01:35:29   The whole, everybody, every keyboard I've seen

01:35:32   for 20, 20 some years has them on the F and J key,

01:35:35   so I don't think Apple could move this

01:35:36   without seeming like they'd lost their corporate mind.

01:35:39   But for me personally, do I wish that I could,

01:35:43   for example, custom order,

01:35:45   if I custom order a MacBook and as a preference

01:35:51   could get the nubbins on the D and K keys,

01:35:53   I would do it in a heartbeat.

01:35:55   I really do like that.

01:35:57   I thought this was a pretty interesting question.

01:35:59   All right, last Mac question,

01:36:02   and I guess it's gonna be the last question of the episode.

01:36:08   What is a voice or perspective about tech

01:36:10   that Apple isn't listening to

01:36:12   that could turn into a major problem?

01:36:13   Examples, but not my answer.

01:36:16   India, where Apple is sort of missing the boat on mobile.

01:36:20   Gamers, teenagers, artists, iOS only people, et cetera.

01:36:27   This is a question from Jason Becker.

01:36:30   I am going to say that the single,

01:36:33   I don't think that Apple's missing or isn't listening to.

01:36:37   So maybe I'm not answering the question.

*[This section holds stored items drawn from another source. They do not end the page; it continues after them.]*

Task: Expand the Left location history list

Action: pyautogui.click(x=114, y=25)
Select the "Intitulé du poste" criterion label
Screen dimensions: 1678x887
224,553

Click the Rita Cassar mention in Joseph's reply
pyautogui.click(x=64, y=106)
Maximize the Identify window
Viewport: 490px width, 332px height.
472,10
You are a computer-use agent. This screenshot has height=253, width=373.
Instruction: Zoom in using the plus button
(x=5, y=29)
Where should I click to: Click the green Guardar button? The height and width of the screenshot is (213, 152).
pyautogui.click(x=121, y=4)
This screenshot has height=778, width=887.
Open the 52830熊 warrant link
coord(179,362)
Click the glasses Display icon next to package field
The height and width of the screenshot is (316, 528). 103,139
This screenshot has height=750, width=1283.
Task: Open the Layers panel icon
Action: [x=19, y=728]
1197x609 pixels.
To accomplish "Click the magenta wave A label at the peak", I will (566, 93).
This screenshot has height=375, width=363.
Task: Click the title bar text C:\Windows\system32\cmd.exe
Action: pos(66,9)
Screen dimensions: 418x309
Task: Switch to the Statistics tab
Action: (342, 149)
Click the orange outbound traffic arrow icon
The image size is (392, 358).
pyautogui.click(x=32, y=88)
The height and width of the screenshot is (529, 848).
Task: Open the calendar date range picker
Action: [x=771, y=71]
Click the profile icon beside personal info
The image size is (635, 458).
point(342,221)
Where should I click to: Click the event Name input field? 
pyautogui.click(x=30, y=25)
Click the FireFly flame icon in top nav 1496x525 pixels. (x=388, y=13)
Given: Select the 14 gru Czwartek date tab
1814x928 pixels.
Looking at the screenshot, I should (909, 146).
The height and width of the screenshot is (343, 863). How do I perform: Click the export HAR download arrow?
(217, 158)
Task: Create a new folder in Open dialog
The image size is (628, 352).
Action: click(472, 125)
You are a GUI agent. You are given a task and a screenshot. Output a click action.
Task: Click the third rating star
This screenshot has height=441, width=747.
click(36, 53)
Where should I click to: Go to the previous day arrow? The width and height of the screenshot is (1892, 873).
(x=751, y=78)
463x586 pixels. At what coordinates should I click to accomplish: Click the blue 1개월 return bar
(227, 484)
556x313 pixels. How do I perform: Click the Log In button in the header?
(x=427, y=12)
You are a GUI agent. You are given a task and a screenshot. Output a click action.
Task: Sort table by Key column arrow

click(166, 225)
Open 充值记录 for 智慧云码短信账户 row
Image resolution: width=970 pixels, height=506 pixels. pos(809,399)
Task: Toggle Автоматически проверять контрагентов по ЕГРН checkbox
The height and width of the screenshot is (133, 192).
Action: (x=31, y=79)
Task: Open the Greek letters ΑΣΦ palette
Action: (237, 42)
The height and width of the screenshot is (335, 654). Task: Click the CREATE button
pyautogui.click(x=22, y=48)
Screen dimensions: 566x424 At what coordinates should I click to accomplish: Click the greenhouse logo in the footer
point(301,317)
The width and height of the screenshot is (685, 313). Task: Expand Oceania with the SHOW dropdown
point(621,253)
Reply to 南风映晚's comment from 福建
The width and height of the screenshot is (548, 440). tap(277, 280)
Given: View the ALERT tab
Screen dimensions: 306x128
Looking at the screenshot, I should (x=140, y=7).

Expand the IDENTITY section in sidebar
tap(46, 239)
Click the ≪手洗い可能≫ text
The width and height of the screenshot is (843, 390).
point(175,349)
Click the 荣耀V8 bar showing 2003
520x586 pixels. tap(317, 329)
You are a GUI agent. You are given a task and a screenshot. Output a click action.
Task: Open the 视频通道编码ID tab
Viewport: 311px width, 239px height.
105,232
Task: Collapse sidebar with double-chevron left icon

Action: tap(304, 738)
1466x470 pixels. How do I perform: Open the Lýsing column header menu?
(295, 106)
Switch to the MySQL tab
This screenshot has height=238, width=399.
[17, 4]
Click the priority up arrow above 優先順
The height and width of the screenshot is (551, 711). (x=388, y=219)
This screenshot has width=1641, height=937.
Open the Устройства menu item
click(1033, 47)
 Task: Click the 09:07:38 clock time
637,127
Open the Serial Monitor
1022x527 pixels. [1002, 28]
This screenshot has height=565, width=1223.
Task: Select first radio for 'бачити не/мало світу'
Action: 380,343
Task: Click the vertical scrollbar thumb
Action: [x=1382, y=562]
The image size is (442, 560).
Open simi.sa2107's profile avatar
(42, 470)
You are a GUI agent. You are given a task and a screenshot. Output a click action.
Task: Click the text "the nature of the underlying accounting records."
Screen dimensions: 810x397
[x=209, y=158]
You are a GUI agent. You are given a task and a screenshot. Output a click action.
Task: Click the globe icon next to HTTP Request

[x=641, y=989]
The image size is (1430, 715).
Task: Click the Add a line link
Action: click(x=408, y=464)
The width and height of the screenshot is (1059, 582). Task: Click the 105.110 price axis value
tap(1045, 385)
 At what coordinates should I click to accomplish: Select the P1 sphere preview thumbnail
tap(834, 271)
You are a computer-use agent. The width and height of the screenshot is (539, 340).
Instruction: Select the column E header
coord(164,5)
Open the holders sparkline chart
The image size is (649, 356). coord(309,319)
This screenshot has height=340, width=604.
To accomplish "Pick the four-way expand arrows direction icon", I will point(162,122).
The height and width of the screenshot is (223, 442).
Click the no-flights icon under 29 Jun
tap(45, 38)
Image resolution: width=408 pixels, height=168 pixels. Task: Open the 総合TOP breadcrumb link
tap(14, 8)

01:36:40   But I think the biggest problem that Apple faces

01:36:43   that might really be a problem is the growing,

01:36:46   the growing rise of non-native web-based apps,

01:36:55   these things that are based on Electron and stuff like that,

01:36:59   that don't use native, and it's a Mac-specific problem.

01:37:04   It's not an iOS problem, at least not yet,

01:37:06   although it might be for the iPad as time goes on.

01:37:09   The only reason the Mac can justify its existence

01:37:14   is the fact that Mac software, for some people,

01:37:17   is vastly superior to anything else.

01:37:20   It's the superiority of Mac software

01:37:22   that justifies the existence of the Mac

01:37:24   alongside Windows and whatever else you could use

01:37:27   on a desktop computer.

01:37:28   And as it's never, I don't think we've ever seen a case,

01:37:33   back in the day with Java, there were cross-platform apps

01:37:36   and there was Flash and there's always been

01:37:39   cross-platform solutions, but none of them

01:37:41   have ever really taken off in a way

01:37:43   that these Electron-type things have.

01:37:45   And they're A, terrible, B, they're no better

01:37:49   on the Mac than they are on any other platform.

01:37:51   So if all you use are Electron-based apps,

01:37:54   there's really no reason for you to have

01:37:58   any allegiance to the Mac.

01:37:59   It doesn't really matter what you use.

01:38:04   I think it's a problem.

01:38:05   I think Apple sees it as a problem,

01:38:07   and that's partly why they're going with this Marzipan thing,

01:38:09   where if companies aren't going to do the work

01:38:12   of doing a first-class native Mac client,

01:38:15   but they do wanna have a quote-unquote Mac app,

01:38:20   it would be better if they used their iOS app code base

01:38:25   to get something running on the Mac,

01:38:27   even if it's not optimal,

01:38:28   than it would be to shoehorn a stupid web app

01:38:31   into a web app shell like Electron.

01:38:33   But I feel like that's a concession to the point that the true solution for most of these

01:38:40   apps would be to just do a real Mac app. And I think it's a bit of a problem. All right,

01:38:48   that's it for the Mac questions. There's a whole bunch of other topics. I guess I'll

01:38:51   have to do another one of these shows. Hopefully people like this. I don't know how interesting

01:38:54   it is. I want to thank the two sponsors for this episode, Squarespace and Casper. And

01:39:01   I wanna thank everybody out there who sent these questions

01:39:03   and it's been a lot of fun.

01:39:05   I can't believe that I only got through

01:39:06   two out of six categories.